Ce faisant, le musée prend clairement "une dimension internationale", souligne Bernard Travier, vice-président de Montpellier Méditerranée Métropole, délégué à la Culture.

Un couple de statues en bois, d'une pureté saisissante, accueille le visiteur. "Ce sont des sculptures de référence de l'art Senufo", explique Constantin Petridis, commissaire de l'exposition, basée sur les recherches de l'historienne de l'Art Susan Gagliari (Université Emory à Atlanta).

Ce couple sculpté, qui, fait rare, n'a pas été séparé au gré des caprices du marché de l'art, "célèbre la complémentarité entre l'homme et la femme", explique M. Petridis.

- "fascination" et "inspiration" -

Considérés initialement comme ethnographiques, les objets fonctionnels et cultuels Senufo sont entrés dans l'histoire de l'art au début du 20ème siècle.

Les oeuvres Senufo sont pour l'essentiel non datées mais on estime qu'elles remontent à la fin du 19ème siècle et au début du 20ème siècle.

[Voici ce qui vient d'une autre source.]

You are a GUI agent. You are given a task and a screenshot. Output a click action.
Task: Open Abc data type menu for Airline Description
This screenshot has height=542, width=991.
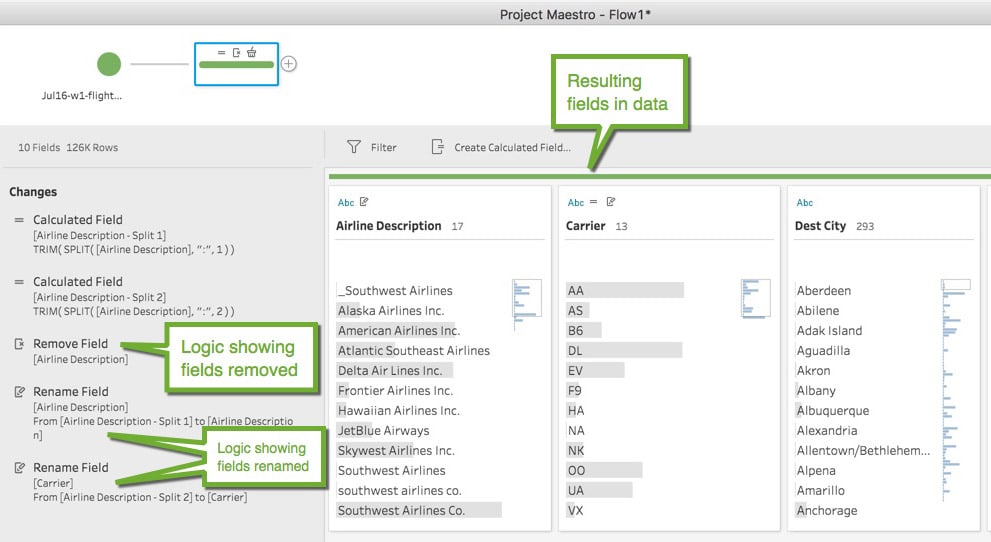pos(346,203)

Les noms des artistes n'ont pas non plus été documentés, à l'exception d'une référence au "maître de Folona".

"L'Art africain, et plus particulièrement Senufo, a fasciné et inspiré les plus grands artistes d'avant-garde en Europe comme Picasso, Derain ou Léger", rappelle Michel Hilaire.

De grandes collections privées, comme celle d'Helena Rubinstein, ont contribué à sa renommée.

Parmi les Arts africains, les oeuvres Senufo demeurent actuellement les plus convoitées, l'une d'elles ayant atteint en 2014 le prix record de 12 millions de dollars.

L'exposition invite également à entrer dans deux univers secrets: la société masculine du Poro, chargée de l'initiation des jeunes garçons et des funérailles et celle du Sandogo, au sein de laquelle les femmes se livrent aux arts de la divination et de la guérison.

L'une des plus belles pièces de l'exposition représente une femme assise sur un tabouret, allaitant son enfant d'un sein long et pointu, renvoyant à la "Mère primordiale" du Poro.

Plus loin, une statue d'oiseau Calao au ventre arrondi, évoque avec une sobriété infinie ce gardien traditionnel de la fertilité, célébrant l'union et le dualisme homme/femme.

Les salles sont aussi peuplées d'impressionnants masques heaumes zoomorphes ou à plumes, chargés de chasser les mauvais esprits.

Dernière trouvaille particulièrement bienvenue du musée, à mi-parcours, un espace vaste et chaleureux baptisé "Senufo en jeu", à la fois de pédagogie, de lecture, et de repos, vient compléter une muséographie et une scénographie particulièrement réussies, offrant aux visiteurs de l'espace, de la sérénité, de la clarté et une proximité poignante avec des oeuvres d'une grande humanité.

L'exposition "Senufo, Art et identités en Afrique de l'Ouest", du 28 novembre au 6 mars 2016, illustre la montée en puissance du Musée Fabre, après le succès remarqué, en 2012, de "Corps et ombres: Caravage et le caravagisme européen".

Elle a été montée au sein du réseau de coopération FRAME (French Regional American Museum Exchange), qui regroupe 26 des plus grands musées régionaux français et nord-américains, et plus particulièrement avec le Cleveland Museum of Art, mais repose également sur un partenariat avec le Quai Branly.

Seule étape française et européenne de cette exposition, le Musée Fabre présente 160 objets d'art Senufo d'une grande variété stylistique, issus des collections publiques et privées d'une soixantaine de prêteurs à travers le monde.